Haojue is the Chinese manufacturing partner for Japanese motorcycle giant Suzuki, and the rumour from the show is that the XCR300 could for the basis of a new bike from the Hamamatsu manufacturer in years to come.
The fairly funky looking naked has more than a dollop of the Yamaha MT range about it, with muscular styling, and an eye-catching headlight arrangement. Beneath the skin, it’s all fairly mid-spec stuff, with Nissin calipers and USD forks. The engine is a 298cc twin-pot producing an unintimidating 28bhp and 19lb-ft of torque.
It’s important to mention that should Suzuki want to export this model to new markets under its own name, a little work would have to take place with regards to emissions.

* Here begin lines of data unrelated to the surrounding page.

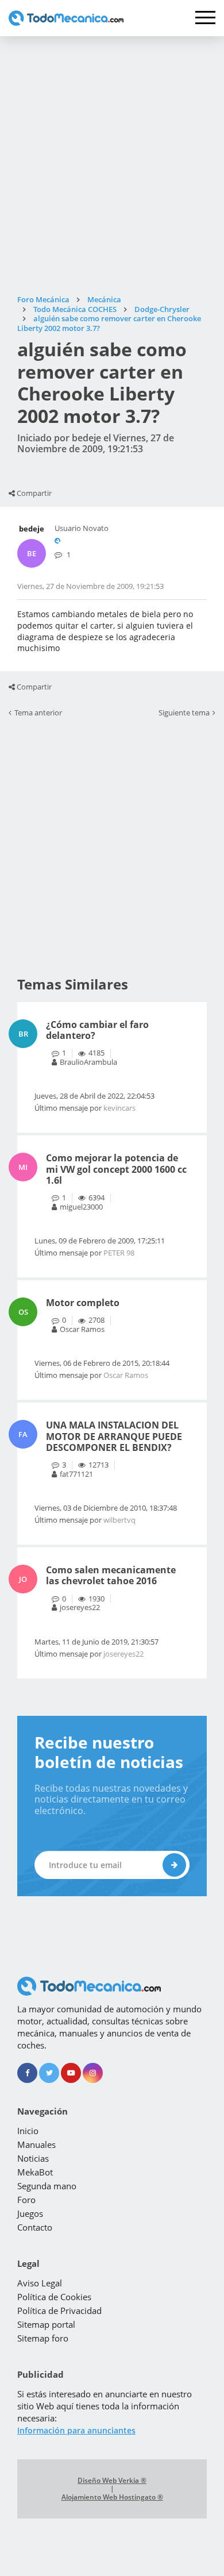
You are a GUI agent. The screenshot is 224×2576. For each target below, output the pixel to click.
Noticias (33, 2158)
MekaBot (35, 2172)
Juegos (30, 2213)
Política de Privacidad (59, 2310)
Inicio (27, 2130)
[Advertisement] (112, 165)
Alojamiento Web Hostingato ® (112, 2497)
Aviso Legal (39, 2283)
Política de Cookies (54, 2296)
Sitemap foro (42, 2338)
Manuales (36, 2144)
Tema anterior (38, 713)
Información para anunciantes (76, 2430)
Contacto (34, 2227)
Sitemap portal (46, 2324)
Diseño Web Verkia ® (112, 2481)
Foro (26, 2199)
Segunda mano (46, 2186)
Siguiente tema (184, 713)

The XCR in standard trim for the Chinese market is not Euro5 compliant, meaning if it were to land in markets other than China in the future, its engine performance may vary depending on how they go about getting through the regulations.

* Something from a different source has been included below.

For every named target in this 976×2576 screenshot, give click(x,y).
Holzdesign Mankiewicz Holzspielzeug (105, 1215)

It’s not the first time Suzuki has been talked about in the same breath as Haojue and adopting one of its 300cc machines. Earlier this year the rumblings were that the DR300 was the bike for the job, although the XCR now supersedes that machine, making it bookies favourite for the task if they go ahead with it.
How viable is a Suzuki branded Haojue XCR300?
It’s a fairly sound idea in theory for Suzuki to pick the XCR up and turn it into one of its own models. The bike is already built, with much of the groundwork and tooling done. All the Japanese firm would really need to do was sort the emissions certification out and re-work the styling so it fits with the rest of the Suzuki range.
It’s also worth mentioning that Suzuki does have a fairly sizable hole in its naked bike range, with no real stepping stone naked bike to join up GSX-S125 and the much more powerful SV650. Having a gap in a range like that means you run the risk of a Suzuki rider dropping out of the ownership loop and moving off to another manufacturer.